- TASK -
Reproduce the listing below as a numbered list, dropping any blank lines.

- SUPPLIED RECORDS -
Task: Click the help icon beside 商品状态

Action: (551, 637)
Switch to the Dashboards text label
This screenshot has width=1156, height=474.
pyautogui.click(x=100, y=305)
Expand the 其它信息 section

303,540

- ANSWER IN FULL -
1. Task: Click the help icon beside 商品状态
2. Action: (551, 637)
3. Switch to the Dashboards text label
4. This screenshot has width=1156, height=474.
5. pyautogui.click(x=100, y=305)
6. Expand the 其它信息 section
7. 303,540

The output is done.